> [Exercise details]:
Copy out all the records below, changing every "Where should I click to" to "How do I" and leaving everything else as it is.

---

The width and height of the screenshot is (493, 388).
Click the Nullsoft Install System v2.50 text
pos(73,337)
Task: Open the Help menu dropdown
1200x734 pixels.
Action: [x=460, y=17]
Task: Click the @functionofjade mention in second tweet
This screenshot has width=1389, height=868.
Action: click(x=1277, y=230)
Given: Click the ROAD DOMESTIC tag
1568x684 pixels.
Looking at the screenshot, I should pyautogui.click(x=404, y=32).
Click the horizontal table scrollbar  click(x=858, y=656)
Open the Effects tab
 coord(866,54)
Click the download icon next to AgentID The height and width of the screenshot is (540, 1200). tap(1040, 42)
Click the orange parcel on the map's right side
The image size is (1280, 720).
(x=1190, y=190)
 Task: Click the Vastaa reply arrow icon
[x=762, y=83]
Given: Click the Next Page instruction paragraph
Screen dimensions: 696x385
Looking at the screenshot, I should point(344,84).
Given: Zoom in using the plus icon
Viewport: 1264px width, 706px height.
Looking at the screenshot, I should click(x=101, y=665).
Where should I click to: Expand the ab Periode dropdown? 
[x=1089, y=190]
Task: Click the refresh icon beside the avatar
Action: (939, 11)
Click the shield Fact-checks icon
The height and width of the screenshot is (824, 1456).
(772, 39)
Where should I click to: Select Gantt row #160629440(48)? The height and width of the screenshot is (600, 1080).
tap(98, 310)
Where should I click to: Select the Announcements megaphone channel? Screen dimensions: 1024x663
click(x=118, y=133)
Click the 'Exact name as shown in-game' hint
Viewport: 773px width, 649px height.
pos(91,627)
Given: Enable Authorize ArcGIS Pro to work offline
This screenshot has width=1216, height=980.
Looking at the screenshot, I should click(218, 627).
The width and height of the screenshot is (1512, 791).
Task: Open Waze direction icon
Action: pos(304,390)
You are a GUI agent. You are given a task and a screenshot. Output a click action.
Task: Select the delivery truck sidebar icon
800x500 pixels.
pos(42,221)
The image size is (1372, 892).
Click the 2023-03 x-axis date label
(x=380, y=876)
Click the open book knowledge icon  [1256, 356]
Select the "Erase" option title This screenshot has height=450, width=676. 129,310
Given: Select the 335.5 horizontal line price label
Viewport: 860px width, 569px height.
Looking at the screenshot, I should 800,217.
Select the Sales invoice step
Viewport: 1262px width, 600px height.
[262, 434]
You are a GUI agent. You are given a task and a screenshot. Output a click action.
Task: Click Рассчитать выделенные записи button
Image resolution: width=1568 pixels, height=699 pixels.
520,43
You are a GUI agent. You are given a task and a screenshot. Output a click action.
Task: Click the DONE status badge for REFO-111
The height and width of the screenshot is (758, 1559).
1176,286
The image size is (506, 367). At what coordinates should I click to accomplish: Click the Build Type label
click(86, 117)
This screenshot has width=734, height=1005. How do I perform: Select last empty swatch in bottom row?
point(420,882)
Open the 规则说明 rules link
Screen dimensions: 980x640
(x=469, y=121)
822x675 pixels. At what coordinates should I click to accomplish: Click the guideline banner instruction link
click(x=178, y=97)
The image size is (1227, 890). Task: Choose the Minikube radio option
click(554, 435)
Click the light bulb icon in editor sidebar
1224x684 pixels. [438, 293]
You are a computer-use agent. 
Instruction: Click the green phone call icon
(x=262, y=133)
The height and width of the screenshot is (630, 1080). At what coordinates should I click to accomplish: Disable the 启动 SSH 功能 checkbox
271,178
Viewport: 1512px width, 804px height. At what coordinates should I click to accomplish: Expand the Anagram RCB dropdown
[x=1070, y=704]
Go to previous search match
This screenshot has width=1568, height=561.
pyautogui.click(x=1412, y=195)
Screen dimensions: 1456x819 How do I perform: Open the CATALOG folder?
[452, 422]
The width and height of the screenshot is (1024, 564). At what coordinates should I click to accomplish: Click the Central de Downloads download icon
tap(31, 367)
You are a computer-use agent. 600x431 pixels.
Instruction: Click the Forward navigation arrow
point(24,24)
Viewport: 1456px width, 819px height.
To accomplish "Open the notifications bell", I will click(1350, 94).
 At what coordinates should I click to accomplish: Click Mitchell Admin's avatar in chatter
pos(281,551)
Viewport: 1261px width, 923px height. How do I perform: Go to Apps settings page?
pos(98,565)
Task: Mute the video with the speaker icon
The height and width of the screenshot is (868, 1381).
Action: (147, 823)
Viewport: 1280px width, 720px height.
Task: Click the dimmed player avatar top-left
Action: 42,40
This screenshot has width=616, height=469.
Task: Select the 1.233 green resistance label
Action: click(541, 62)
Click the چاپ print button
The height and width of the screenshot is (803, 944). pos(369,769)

---

> [The solution]:
The width and height of the screenshot is (493, 388).
Click the Nullsoft Install System v2.50 text
pos(73,337)
Task: Open the Help menu dropdown
1200x734 pixels.
Action: [x=460, y=17]
Task: Click the @functionofjade mention in second tweet
This screenshot has width=1389, height=868.
Action: click(x=1277, y=230)
Given: Click the ROAD DOMESTIC tag
1568x684 pixels.
Looking at the screenshot, I should pyautogui.click(x=404, y=32).
Click the horizontal table scrollbar  click(x=858, y=656)
Open the Effects tab
 coord(866,54)
Click the download icon next to AgentID The height and width of the screenshot is (540, 1200). tap(1040, 42)
Click the orange parcel on the map's right side
The image size is (1280, 720).
(x=1190, y=190)
 Task: Click the Vastaa reply arrow icon
[x=762, y=83]
Given: Click the Next Page instruction paragraph
Screen dimensions: 696x385
Looking at the screenshot, I should point(344,84).
Given: Zoom in using the plus icon
Viewport: 1264px width, 706px height.
Looking at the screenshot, I should click(x=101, y=665).
How do I: Expand the ab Periode dropdown? 
[x=1089, y=190]
Task: Click the refresh icon beside the avatar
Action: (939, 11)
Click the shield Fact-checks icon
The height and width of the screenshot is (824, 1456).
(772, 39)
How do I: Select Gantt row #160629440(48)? The height and width of the screenshot is (600, 1080).
tap(98, 310)
How do I: Select the Announcements megaphone channel? Screen dimensions: 1024x663
click(x=118, y=133)
Click the 'Exact name as shown in-game' hint
Viewport: 773px width, 649px height.
pos(91,627)
Given: Enable Authorize ArcGIS Pro to work offline
This screenshot has width=1216, height=980.
Looking at the screenshot, I should click(218, 627).
The width and height of the screenshot is (1512, 791).
Task: Open Waze direction icon
Action: pos(304,390)
You are a GUI agent. You are given a task and a screenshot. Output a click action.
Task: Select the delivery truck sidebar icon
800x500 pixels.
pos(42,221)
The image size is (1372, 892).
Click the 2023-03 x-axis date label
(x=380, y=876)
Click the open book knowledge icon  [1256, 356]
Select the "Erase" option title This screenshot has height=450, width=676. 129,310
Given: Select the 335.5 horizontal line price label
Viewport: 860px width, 569px height.
Looking at the screenshot, I should 800,217.
Select the Sales invoice step
Viewport: 1262px width, 600px height.
[262, 434]
You are a GUI agent. You are given a task and a screenshot. Output a click action.
Task: Click Рассчитать выделенные записи button
Image resolution: width=1568 pixels, height=699 pixels.
520,43
You are a GUI agent. You are given a task and a screenshot. Output a click action.
Task: Click the DONE status badge for REFO-111
The height and width of the screenshot is (758, 1559).
1176,286
The image size is (506, 367). At what coordinates should I click to accomplish: Click the Build Type label
click(86, 117)
This screenshot has width=734, height=1005. How do I perform: Select last empty swatch in bottom row?
point(420,882)
Open the 规则说明 rules link
Screen dimensions: 980x640
(x=469, y=121)
822x675 pixels. At what coordinates should I click to accomplish: Click the guideline banner instruction link
click(x=178, y=97)
The image size is (1227, 890). Task: Choose the Minikube radio option
click(554, 435)
Click the light bulb icon in editor sidebar
1224x684 pixels. [438, 293]
You are a computer-use agent. 
Instruction: Click the green phone call icon
(x=262, y=133)
The height and width of the screenshot is (630, 1080). At what coordinates should I click to accomplish: Disable the 启动 SSH 功能 checkbox
271,178
Viewport: 1512px width, 804px height. At what coordinates should I click to accomplish: Expand the Anagram RCB dropdown
[x=1070, y=704]
Go to previous search match
This screenshot has width=1568, height=561.
pyautogui.click(x=1412, y=195)
Screen dimensions: 1456x819 How do I perform: Open the CATALOG folder?
[452, 422]
The width and height of the screenshot is (1024, 564). At what coordinates should I click to accomplish: Click the Central de Downloads download icon
tap(31, 367)
You are a computer-use agent. 600x431 pixels.
Instruction: Click the Forward navigation arrow
point(24,24)
Viewport: 1456px width, 819px height.
To accomplish "Open the notifications bell", I will click(1350, 94).
 At what coordinates should I click to accomplish: Click Mitchell Admin's avatar in chatter
pos(281,551)
Viewport: 1261px width, 923px height. How do I perform: Go to Apps settings page?
pos(98,565)
Task: Mute the video with the speaker icon
The height and width of the screenshot is (868, 1381).
Action: (147, 823)
Viewport: 1280px width, 720px height.
Task: Click the dimmed player avatar top-left
Action: 42,40
This screenshot has width=616, height=469.
Task: Select the 1.233 green resistance label
Action: click(541, 62)
Click the چاپ print button
The height and width of the screenshot is (803, 944). pos(369,769)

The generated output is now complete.